When BMO started offering deeply discounted mortgages, not just once but twice already this year, many of the Major Six banks in Canada were quick to follow. The first time, many backed out of their deals early because of falling profit margins and increased bank bonds. The second time most of the banks stuck true to their offer, maybe because of bad press they received from pulling them early, or because they weren’t faced with the same challenging market conditions. Through it all though, there was one bank that proved it’s slow and steady that wins the race; and that bank is the National Bank of Canada.
The National Bank was one of the banks that hung back during the Vancouver through to Ottawa mortgage wars – both times they went on, and the bank;s chief executive officer, Louis Vachon, explained why in an interview on Wednesday. It’s simply to keep us as far from a U.S.-like crisis as possible, and to keep banks (at least his) responsible about their lending practices – something that wasn’t done in the U.S. before their housing market was flooded with underwater mortgages and foreclosures all around the country.

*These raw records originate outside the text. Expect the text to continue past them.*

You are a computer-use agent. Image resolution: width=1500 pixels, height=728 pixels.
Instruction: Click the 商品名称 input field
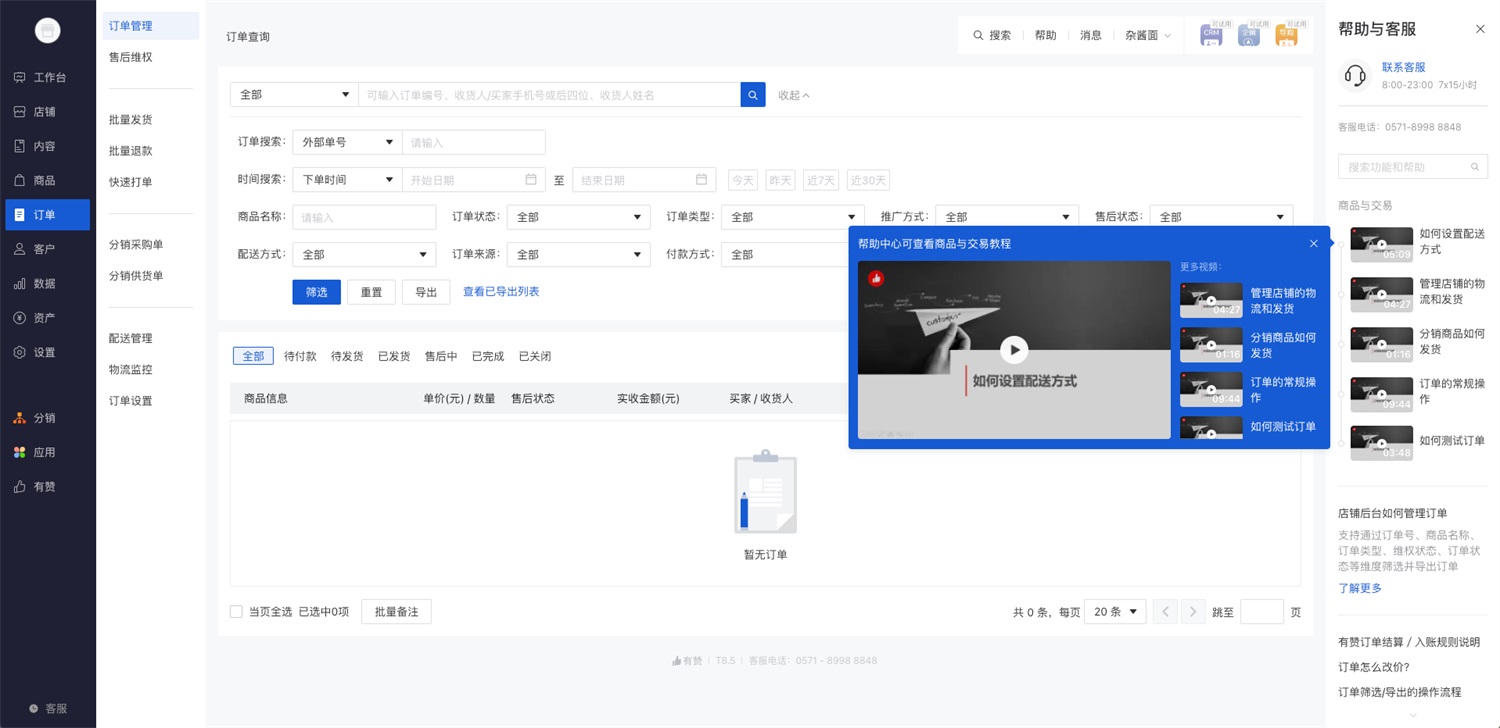[364, 217]
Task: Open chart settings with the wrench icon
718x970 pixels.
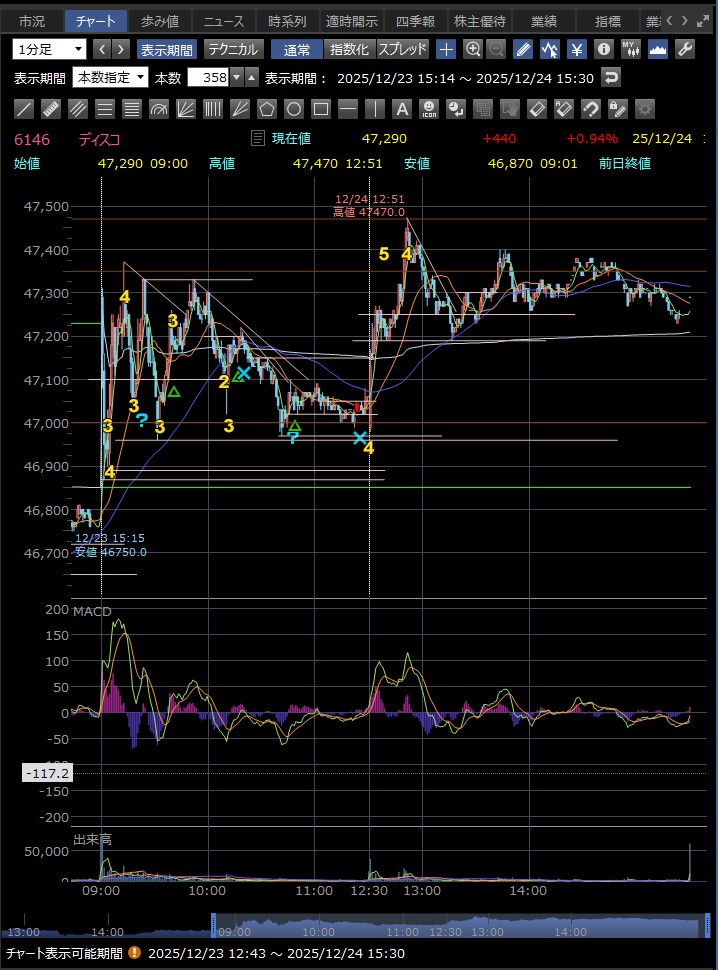Action: pos(685,49)
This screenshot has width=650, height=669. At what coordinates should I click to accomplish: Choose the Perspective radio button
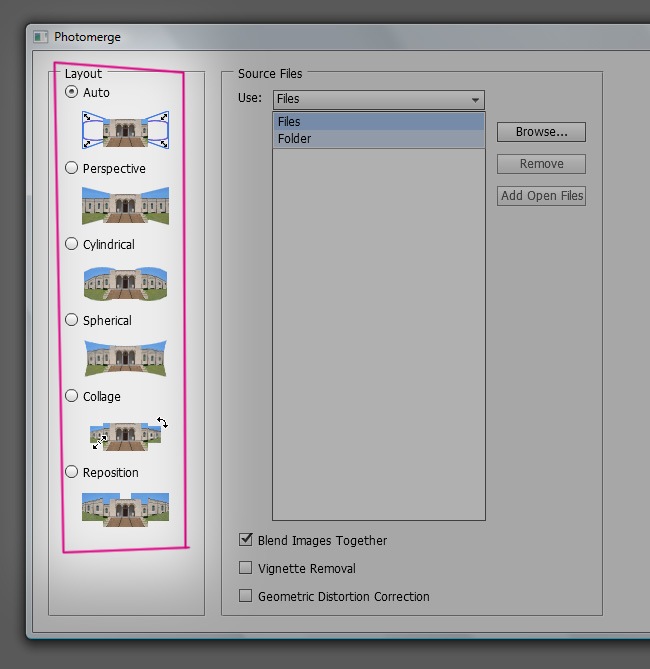[x=71, y=168]
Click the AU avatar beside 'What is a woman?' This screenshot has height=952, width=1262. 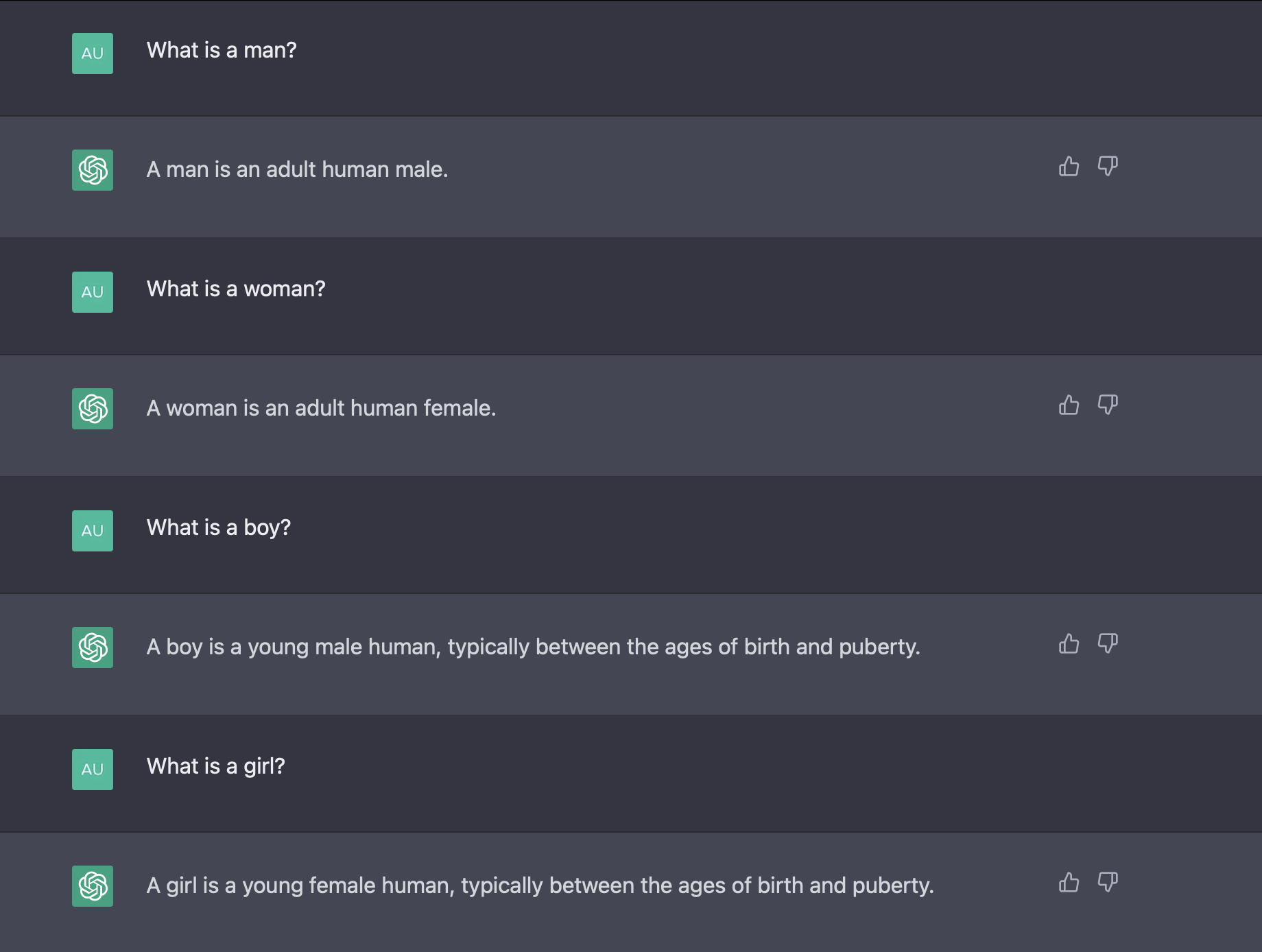coord(93,292)
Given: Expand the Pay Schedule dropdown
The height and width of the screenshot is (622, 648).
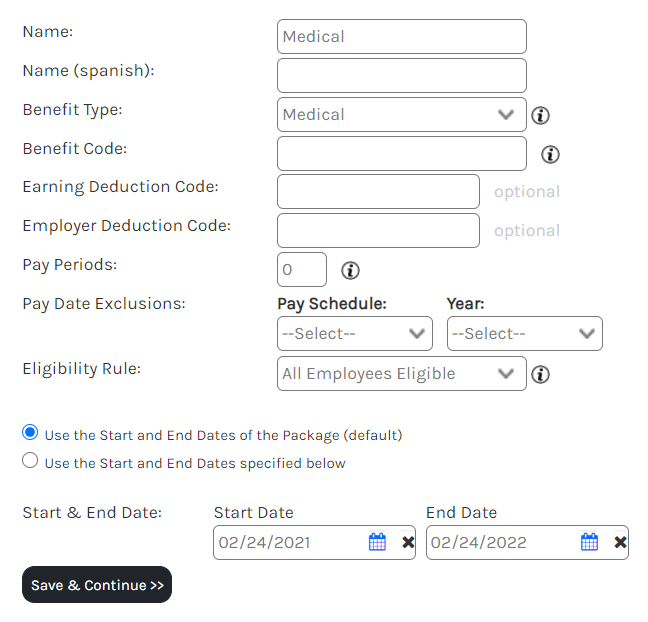Looking at the screenshot, I should point(354,334).
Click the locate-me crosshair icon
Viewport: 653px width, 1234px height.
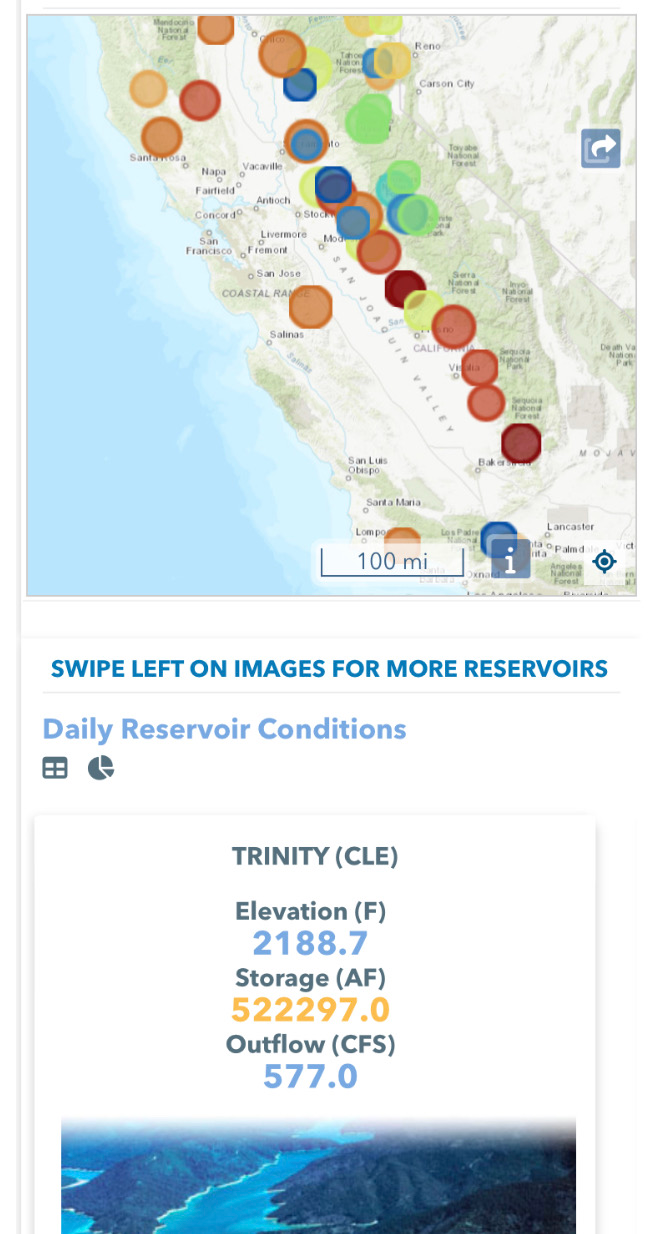tap(604, 561)
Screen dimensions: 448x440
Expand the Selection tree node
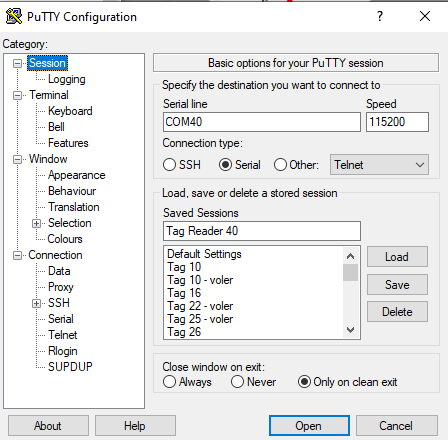(x=36, y=223)
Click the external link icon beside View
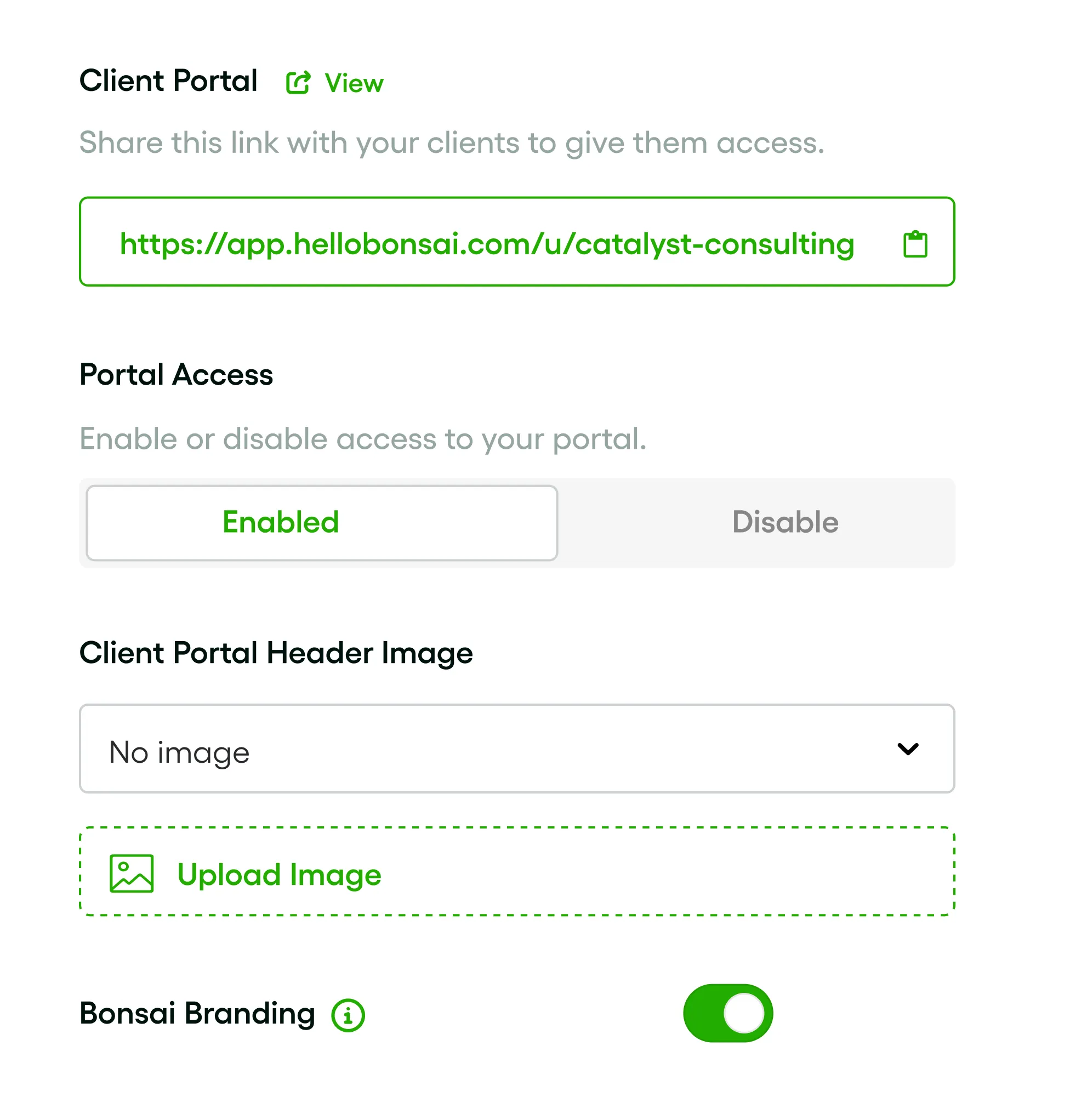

In the interview Mr. Vachon said, “The banks have a fundamental and a core responsibility. What we all want to avoid in this country is a repeat of what went on in the U.S. and other places. When you look at what occurred in the U.S., it was the underwriting policies of the banks and of the mortgage insurance units that impacted things.” Simply, Mr. Vachon believes that if Canadian banks can hold off on giving mortgages to those that really can’t afford them, we’ll be in a better place than our southern neighbours were when the crisis hit; because banks down there did not take the same kind of preventative steps. But, we don’t currently only have better banking practices than those in the U.S. Mr. Vachon believes that we have more openness between the government and the banks – and that’s also going to make a difference.
Speaking towards that issue, he said, “There was no dialogue [in the U.S.] between the industry and the regulators prior to the crisis. I think in Canada there is a good dialogue. Based on the dialogue, we’ll adjust our policies accordingly.” That dialogue has certainly been seen in the last few months, with banks continually tossing the ball to Finance Minister Jim Flaherty, calling on him to make changes – and Flaherty lobbing it right back at them.
Mr. Vachon’s words should certainly be encouraging to anyone thinking our current housing market is overheated, or in a bubble state that’s soon going to burst. The simple truth is that as homebuyers can look at dream homes all they want – even ones they can’t afford. But it’s got to stop with the lenders – and they need to be the ones deciding on whether or not those buyers can actually afford that dream home – and then only give them a mortgage if the bank is confident that they can.
The National Bank of Canada is the sixth-largest bank in Canada, operating mostly out of Quebec, Ontario, and New Brunswick. And this isn’t the only time that the other major banks have made a move and National hasn’t been quick to follow. When CIBC and BMO both backed out of the mortgage broker market, National Bank remained – and are still going very, very strong within that market.